I tempi in cui Washington ci chiedeva austerità e ancora austerità sembrano lontani anni luce. Se in passato i problemi di finanza pubblica erano in cima alle raccomandazioni, quest’anno il capitolo sulla «politica di bilancio» è solo il terzo e sottolinea la necessità di «sostenere la crescita».

 

Poi ci sono tre dettagli che meritano una particolare attenzione. Il primo è la richiesta di «differenziare i salari pubblici a livello regionale per migliorare il legame fra produttività e salari». Il ministro Padoan ci tiene a sottolineare che non si tratta di gabbie salariali «un termine demodé» semmai dell’auspicio per una macchina pubblica in grado di offrire premi e incentivi. Il secondo punto importante è la proposta di spostare risorse dalle pensioni a «scuola e politiche attive del lavoro» per «ridurre lo squilibrio fra generazioni» tagliando «gli assegni più alti». Infine il giudizio sulla situazione del sistema bancario. Gli esperti del team italiano dicono che le sofferenze bancarie crescono, ed hanno ormai raggiunto il 16 per cento dei crediti.
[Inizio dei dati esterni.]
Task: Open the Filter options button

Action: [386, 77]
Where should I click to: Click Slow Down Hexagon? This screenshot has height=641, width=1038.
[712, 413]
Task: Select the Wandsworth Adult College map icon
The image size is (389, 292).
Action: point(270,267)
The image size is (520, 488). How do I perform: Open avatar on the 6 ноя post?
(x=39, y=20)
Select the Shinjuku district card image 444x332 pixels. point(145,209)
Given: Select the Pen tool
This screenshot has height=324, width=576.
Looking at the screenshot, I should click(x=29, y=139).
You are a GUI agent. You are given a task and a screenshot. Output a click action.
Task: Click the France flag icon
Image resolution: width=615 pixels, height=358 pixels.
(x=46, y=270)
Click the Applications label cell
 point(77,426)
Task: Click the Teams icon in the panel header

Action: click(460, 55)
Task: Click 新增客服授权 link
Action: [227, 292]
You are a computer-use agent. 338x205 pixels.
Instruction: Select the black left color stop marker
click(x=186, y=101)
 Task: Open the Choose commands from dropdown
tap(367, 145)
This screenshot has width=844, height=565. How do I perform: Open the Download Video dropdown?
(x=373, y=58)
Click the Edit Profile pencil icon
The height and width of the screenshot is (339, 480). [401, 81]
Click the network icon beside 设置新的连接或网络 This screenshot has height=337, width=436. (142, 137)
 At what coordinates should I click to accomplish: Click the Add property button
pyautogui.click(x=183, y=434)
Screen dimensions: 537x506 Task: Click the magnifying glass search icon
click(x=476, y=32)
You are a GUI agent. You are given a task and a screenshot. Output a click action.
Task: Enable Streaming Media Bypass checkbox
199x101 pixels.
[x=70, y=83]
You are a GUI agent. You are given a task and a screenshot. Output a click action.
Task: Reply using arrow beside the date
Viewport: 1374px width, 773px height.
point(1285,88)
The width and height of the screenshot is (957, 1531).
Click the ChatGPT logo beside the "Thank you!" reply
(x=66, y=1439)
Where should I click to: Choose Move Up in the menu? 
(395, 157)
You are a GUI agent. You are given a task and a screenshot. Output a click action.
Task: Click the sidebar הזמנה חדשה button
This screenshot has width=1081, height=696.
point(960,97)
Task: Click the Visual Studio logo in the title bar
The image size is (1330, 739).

Non chiedono la costituzione di una «bad bank» pubblica, ma ci si avvicinano molto quando propongono «l’aumento della pressione nazionale per smaltire» quei crediti inesigibili. Nei mesi a venire i problemi delle banche saranno nuovamente di grande attualità: piene di cattivi crediti, bisognose di capitali freschi per via dei nuovi requisiti che la Bce e l’Eba gli imporranno, ma allo stesso tempo chiamate a fare la loro parte per far ripartire il credito alle imprese.

 

Ieri all’apertura di Pitti uomo Renzi ha usato toni che non ammettono repliche, ricordando che la stessa Bce ha nuovamente abbassato i tassi e promesso liquidità in abbondanza. La risposta non sarà scontata. Il premier continua in ogni caso a mostrarsi ottimista: «Per uscire dalla crisi dobbiamo fare leva sui nostri pregi, che sono più forti delle nostre preoccupazioni. La crisi non è finita ma può essere vinta mettendo in campo tutti gli strumenti a disposizione».